2. Calculating Potential from Electric Field in One Dimension

If the electric field $E$ is given as a function of position $x$, you can calculate the electric potential $V$ by integrating the electric field with respect to position:

$$V(x) = - \int E(x) \, dx + C$$

Where:

• $V(x)$ is the electric potential as a function of position $x$,
• $E(x)$ is the electric field as a function of position,
• $C$ is the constant of integration, which can be determined using boundary conditions (such as the value of $V$ at a reference point).

The negative sign arises because the electric field points from higher to lower potential.

3. Example: Calculating Electric Potential from a Constant Electric Field

Consider a constant electric field $E = 500 \, \text{N/C}$ directed along the positive $x$-axis. The potential at $x = 0$ is given as $V(0) = 0$.

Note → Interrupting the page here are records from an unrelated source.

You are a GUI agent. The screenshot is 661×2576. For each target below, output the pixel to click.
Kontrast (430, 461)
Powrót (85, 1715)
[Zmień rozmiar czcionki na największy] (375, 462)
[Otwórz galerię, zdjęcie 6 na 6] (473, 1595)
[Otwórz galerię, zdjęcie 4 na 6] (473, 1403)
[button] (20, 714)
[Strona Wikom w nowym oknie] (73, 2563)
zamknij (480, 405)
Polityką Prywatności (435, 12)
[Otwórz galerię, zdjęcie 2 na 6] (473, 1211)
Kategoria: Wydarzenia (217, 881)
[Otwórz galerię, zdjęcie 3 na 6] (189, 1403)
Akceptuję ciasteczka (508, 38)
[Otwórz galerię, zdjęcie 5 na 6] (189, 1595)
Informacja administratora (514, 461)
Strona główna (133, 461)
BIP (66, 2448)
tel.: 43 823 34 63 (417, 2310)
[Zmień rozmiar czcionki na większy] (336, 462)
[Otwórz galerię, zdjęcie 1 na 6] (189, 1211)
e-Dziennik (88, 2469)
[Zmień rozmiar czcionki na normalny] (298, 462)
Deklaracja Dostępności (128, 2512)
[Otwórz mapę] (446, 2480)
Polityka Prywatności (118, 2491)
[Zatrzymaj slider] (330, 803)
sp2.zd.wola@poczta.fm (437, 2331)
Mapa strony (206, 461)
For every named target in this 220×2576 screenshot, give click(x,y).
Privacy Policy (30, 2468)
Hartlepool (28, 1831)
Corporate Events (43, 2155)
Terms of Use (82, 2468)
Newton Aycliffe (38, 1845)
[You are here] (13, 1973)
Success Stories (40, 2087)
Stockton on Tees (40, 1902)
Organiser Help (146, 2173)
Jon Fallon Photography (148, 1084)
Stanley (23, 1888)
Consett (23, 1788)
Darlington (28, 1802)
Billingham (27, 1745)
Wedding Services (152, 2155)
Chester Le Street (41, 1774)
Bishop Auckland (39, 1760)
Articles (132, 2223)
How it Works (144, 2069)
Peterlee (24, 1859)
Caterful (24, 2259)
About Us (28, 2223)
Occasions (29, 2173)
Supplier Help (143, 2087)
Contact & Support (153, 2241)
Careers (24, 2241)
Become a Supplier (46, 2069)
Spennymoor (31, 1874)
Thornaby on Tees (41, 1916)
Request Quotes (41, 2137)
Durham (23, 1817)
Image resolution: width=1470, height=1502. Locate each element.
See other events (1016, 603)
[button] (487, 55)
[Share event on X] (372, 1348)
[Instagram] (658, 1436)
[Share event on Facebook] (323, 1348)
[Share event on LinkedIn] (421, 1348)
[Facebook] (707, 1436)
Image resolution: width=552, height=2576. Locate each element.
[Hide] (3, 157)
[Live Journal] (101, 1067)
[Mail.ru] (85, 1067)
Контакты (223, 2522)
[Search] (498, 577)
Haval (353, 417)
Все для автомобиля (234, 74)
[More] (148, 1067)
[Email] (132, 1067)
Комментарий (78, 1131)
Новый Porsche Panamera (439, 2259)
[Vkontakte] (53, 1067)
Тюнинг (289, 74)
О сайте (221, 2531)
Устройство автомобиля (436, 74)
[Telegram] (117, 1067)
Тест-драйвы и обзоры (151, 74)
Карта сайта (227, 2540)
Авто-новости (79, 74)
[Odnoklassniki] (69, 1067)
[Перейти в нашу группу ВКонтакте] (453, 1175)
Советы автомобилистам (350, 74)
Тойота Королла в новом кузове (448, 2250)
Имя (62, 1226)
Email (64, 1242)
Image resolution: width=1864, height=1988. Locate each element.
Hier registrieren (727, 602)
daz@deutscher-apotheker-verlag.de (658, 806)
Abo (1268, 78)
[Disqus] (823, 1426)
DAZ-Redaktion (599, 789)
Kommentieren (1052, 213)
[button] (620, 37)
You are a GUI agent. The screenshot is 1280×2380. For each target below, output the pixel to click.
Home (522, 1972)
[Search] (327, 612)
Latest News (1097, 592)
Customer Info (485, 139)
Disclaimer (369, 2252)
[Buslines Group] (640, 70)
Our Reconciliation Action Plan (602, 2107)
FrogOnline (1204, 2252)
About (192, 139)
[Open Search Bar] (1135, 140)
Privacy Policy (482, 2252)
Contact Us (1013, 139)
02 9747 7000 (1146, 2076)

To find the potential at a point $x = 2 \, \text{m}$, we use the relationship:

$$V(x) = - \int_0^x E \, dx$$

Since the electric field is constant:

$$V(x) = - E \cdot x + C$$

Substituting $E = 500 \, \text{N/C}$ and $V(0) = 0$, we find $C = 0$. Thus, the potential at $x = 2 \, \text{m}$ is:

$$V(2) = - 500 \cdot 2 = -1000 \, \text{V}$$

So, the electric potential at $x = 2 \, \text{m}$ is $-1000 \, \text{V}$.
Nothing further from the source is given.